TASK DIRECTIONS -
Copy the entire listing exactly.

SUPPLIED DATA -
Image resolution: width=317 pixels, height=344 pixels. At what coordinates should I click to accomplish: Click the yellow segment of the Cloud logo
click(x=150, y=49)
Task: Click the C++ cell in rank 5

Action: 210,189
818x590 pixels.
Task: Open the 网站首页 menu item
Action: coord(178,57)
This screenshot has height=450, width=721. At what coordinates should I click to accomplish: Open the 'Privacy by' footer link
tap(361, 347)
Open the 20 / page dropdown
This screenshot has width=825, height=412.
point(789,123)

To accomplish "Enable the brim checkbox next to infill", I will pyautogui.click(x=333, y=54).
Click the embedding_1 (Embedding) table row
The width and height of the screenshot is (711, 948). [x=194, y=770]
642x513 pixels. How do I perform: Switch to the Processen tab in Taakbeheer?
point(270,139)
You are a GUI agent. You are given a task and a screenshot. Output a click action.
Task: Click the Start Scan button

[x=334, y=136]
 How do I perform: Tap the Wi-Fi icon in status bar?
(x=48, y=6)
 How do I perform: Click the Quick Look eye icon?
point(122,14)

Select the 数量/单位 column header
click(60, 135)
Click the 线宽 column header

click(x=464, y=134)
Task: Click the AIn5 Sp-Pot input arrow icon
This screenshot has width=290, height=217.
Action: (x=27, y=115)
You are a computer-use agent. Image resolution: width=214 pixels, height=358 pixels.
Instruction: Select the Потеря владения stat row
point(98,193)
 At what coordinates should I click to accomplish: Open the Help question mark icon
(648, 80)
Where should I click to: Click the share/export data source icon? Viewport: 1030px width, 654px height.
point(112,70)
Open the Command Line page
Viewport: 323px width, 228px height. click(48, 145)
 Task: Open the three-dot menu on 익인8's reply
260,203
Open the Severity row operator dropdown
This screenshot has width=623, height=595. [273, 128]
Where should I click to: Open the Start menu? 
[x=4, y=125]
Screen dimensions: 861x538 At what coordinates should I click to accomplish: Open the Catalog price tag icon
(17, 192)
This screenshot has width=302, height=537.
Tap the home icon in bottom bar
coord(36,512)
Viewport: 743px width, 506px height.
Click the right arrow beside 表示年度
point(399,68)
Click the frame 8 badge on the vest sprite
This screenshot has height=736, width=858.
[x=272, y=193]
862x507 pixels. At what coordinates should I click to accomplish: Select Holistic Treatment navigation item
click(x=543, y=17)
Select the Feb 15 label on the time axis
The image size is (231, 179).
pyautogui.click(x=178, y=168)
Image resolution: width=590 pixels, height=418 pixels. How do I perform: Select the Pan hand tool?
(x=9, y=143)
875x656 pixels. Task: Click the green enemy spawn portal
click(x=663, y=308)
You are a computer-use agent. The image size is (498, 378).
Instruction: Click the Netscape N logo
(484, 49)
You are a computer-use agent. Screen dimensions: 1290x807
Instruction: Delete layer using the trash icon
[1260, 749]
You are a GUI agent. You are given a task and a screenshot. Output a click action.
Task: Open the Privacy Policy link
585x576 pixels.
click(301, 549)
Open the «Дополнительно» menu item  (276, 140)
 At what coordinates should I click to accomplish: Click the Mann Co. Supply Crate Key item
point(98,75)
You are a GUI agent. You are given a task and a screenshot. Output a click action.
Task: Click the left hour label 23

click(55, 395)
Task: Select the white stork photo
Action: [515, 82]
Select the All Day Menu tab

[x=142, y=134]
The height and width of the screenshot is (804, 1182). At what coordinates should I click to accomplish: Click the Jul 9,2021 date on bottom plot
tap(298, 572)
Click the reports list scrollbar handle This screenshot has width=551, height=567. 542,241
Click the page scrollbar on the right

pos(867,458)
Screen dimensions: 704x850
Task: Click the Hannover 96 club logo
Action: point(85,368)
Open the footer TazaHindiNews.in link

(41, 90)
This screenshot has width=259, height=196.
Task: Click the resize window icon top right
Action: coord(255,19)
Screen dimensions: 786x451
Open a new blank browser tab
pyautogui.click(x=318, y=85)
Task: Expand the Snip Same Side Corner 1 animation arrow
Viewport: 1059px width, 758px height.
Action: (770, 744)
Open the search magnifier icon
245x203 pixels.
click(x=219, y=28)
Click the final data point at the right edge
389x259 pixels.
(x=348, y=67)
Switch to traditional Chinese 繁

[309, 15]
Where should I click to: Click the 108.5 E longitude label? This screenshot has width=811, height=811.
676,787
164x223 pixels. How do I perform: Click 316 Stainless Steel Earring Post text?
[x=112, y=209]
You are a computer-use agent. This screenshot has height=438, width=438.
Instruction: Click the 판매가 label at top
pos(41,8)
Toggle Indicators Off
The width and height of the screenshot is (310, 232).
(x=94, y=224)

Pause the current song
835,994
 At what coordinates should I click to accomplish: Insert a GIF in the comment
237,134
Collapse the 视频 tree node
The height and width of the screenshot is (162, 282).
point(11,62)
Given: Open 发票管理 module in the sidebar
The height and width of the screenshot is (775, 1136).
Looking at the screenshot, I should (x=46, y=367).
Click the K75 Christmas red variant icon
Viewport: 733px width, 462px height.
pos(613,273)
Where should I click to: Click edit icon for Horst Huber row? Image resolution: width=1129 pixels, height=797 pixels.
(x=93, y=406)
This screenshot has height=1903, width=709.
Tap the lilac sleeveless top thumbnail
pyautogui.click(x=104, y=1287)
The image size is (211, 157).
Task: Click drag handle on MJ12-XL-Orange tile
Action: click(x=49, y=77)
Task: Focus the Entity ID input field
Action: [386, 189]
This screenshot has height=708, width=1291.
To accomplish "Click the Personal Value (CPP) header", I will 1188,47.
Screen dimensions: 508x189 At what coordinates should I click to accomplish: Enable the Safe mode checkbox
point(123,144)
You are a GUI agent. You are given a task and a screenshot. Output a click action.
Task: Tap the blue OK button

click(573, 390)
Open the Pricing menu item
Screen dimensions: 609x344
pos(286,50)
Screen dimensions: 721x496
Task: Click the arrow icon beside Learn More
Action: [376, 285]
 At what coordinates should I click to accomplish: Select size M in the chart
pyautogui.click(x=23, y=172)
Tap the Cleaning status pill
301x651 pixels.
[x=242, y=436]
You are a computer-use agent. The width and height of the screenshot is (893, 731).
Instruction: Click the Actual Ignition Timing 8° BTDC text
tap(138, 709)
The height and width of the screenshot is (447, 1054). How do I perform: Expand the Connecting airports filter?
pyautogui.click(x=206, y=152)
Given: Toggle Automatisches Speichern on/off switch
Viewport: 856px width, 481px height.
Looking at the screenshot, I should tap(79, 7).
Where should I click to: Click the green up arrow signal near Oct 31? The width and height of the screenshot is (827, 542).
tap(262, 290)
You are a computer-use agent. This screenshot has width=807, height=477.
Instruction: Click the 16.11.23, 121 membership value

EXERCISE RESPONSE -
Image resolution: width=317 pixels, height=344 pixels. At what coordinates should I click to accomplish: Click the yellow segment of the Cloud logo
click(x=150, y=49)
Task: Click the C++ cell in rank 5

Action: 210,189
818x590 pixels.
Task: Open the 网站首页 menu item
Action: coord(178,57)
This screenshot has height=450, width=721. At what coordinates should I click to accomplish: Open the 'Privacy by' footer link
tap(361, 347)
Open the 20 / page dropdown
This screenshot has width=825, height=412.
point(789,123)

To accomplish "Enable the brim checkbox next to infill", I will pyautogui.click(x=333, y=54).
Click the embedding_1 (Embedding) table row
The width and height of the screenshot is (711, 948). [x=194, y=770]
642x513 pixels. How do I perform: Switch to the Processen tab in Taakbeheer?
point(270,139)
You are a GUI agent. You are given a task and a screenshot. Output a click action.
Task: Click the Start Scan button

[x=334, y=136]
 How do I perform: Tap the Wi-Fi icon in status bar?
(x=48, y=6)
 How do I perform: Click the Quick Look eye icon?
point(122,14)

Select the 数量/单位 column header
click(60, 135)
Click the 线宽 column header

click(x=464, y=134)
Task: Click the AIn5 Sp-Pot input arrow icon
This screenshot has width=290, height=217.
Action: (x=27, y=115)
You are a computer-use agent. Image resolution: width=214 pixels, height=358 pixels.
Instruction: Select the Потеря владения stat row
point(98,193)
 At what coordinates should I click to accomplish: Open the Help question mark icon
(648, 80)
Where should I click to: Click the share/export data source icon? Viewport: 1030px width, 654px height.
point(112,70)
Open the Command Line page
Viewport: 323px width, 228px height. click(48, 145)
 Task: Open the three-dot menu on 익인8's reply
260,203
Open the Severity row operator dropdown
This screenshot has width=623, height=595. [273, 128]
Where should I click to: Open the Start menu? 
[x=4, y=125]
Screen dimensions: 861x538 At what coordinates should I click to accomplish: Open the Catalog price tag icon
(17, 192)
This screenshot has width=302, height=537.
Tap the home icon in bottom bar
coord(36,512)
Viewport: 743px width, 506px height.
Click the right arrow beside 表示年度
point(399,68)
Click the frame 8 badge on the vest sprite
This screenshot has height=736, width=858.
[x=272, y=193]
862x507 pixels. At what coordinates should I click to accomplish: Select Holistic Treatment navigation item
click(x=543, y=17)
Select the Feb 15 label on the time axis
The image size is (231, 179).
pyautogui.click(x=178, y=168)
Image resolution: width=590 pixels, height=418 pixels. How do I perform: Select the Pan hand tool?
(x=9, y=143)
875x656 pixels. Task: Click the green enemy spawn portal
click(x=663, y=308)
You are a computer-use agent. The image size is (498, 378).
Instruction: Click the Netscape N logo
(484, 49)
You are a computer-use agent. Screen dimensions: 1290x807
Instruction: Delete layer using the trash icon
[1260, 749]
You are a GUI agent. You are given a task and a screenshot. Output a click action.
Task: Open the Privacy Policy link
585x576 pixels.
click(301, 549)
Open the «Дополнительно» menu item  (276, 140)
 At what coordinates should I click to accomplish: Click the Mann Co. Supply Crate Key item
point(98,75)
You are a GUI agent. You are given a task and a screenshot. Output a click action.
Task: Click the left hour label 23

click(55, 395)
Task: Select the white stork photo
Action: [515, 82]
Select the All Day Menu tab

[x=142, y=134]
The height and width of the screenshot is (804, 1182). At what coordinates should I click to accomplish: Click the Jul 9,2021 date on bottom plot
tap(298, 572)
Click the reports list scrollbar handle This screenshot has width=551, height=567. 542,241
Click the page scrollbar on the right

pos(867,458)
Screen dimensions: 704x850
Task: Click the Hannover 96 club logo
Action: point(85,368)
Open the footer TazaHindiNews.in link

(41, 90)
This screenshot has width=259, height=196.
Task: Click the resize window icon top right
Action: coord(255,19)
Screen dimensions: 786x451
Open a new blank browser tab
pyautogui.click(x=318, y=85)
Task: Expand the Snip Same Side Corner 1 animation arrow
Viewport: 1059px width, 758px height.
Action: (770, 744)
Open the search magnifier icon
245x203 pixels.
click(x=219, y=28)
Click the final data point at the right edge
389x259 pixels.
(x=348, y=67)
Switch to traditional Chinese 繁

[309, 15]
Where should I click to: Click the 108.5 E longitude label? This screenshot has width=811, height=811.
676,787
164x223 pixels. How do I perform: Click 316 Stainless Steel Earring Post text?
[x=112, y=209]
You are a computer-use agent. This screenshot has height=438, width=438.
Instruction: Click the 판매가 label at top
pos(41,8)
Toggle Indicators Off
The width and height of the screenshot is (310, 232).
(x=94, y=224)

Pause the current song
835,994
 At what coordinates should I click to accomplish: Insert a GIF in the comment
237,134
Collapse the 视频 tree node
The height and width of the screenshot is (162, 282).
point(11,62)
Given: Open 发票管理 module in the sidebar
The height and width of the screenshot is (775, 1136).
Looking at the screenshot, I should (x=46, y=367).
Click the K75 Christmas red variant icon
Viewport: 733px width, 462px height.
pos(613,273)
Where should I click to: Click edit icon for Horst Huber row? Image resolution: width=1129 pixels, height=797 pixels.
(x=93, y=406)
This screenshot has height=1903, width=709.
Tap the lilac sleeveless top thumbnail
pyautogui.click(x=104, y=1287)
The image size is (211, 157).
Task: Click drag handle on MJ12-XL-Orange tile
Action: click(x=49, y=77)
Task: Focus the Entity ID input field
Action: [386, 189]
This screenshot has height=708, width=1291.
To accomplish "Click the Personal Value (CPP) header", I will 1188,47.
Screen dimensions: 508x189 At what coordinates should I click to accomplish: Enable the Safe mode checkbox
point(123,144)
You are a GUI agent. You are given a task and a screenshot. Output a click action.
Task: Tap the blue OK button

click(573, 390)
Open the Pricing menu item
Screen dimensions: 609x344
pos(286,50)
Screen dimensions: 721x496
Task: Click the arrow icon beside Learn More
Action: [376, 285]
 At what coordinates should I click to accomplish: Select size M in the chart
pyautogui.click(x=23, y=172)
Tap the Cleaning status pill
301x651 pixels.
[x=242, y=436]
You are a computer-use agent. The width and height of the screenshot is (893, 731).
Instruction: Click the Actual Ignition Timing 8° BTDC text
tap(138, 709)
The height and width of the screenshot is (447, 1054). How do I perform: Expand the Connecting airports filter?
pyautogui.click(x=206, y=152)
Given: Toggle Automatisches Speichern on/off switch
Viewport: 856px width, 481px height.
Looking at the screenshot, I should tap(79, 7).
Where should I click to: Click the green up arrow signal near Oct 31? The width and height of the screenshot is (827, 542).
tap(262, 290)
You are a computer-use agent. This screenshot has width=807, height=477.
Instruction: Click the 16.11.23, 121 membership value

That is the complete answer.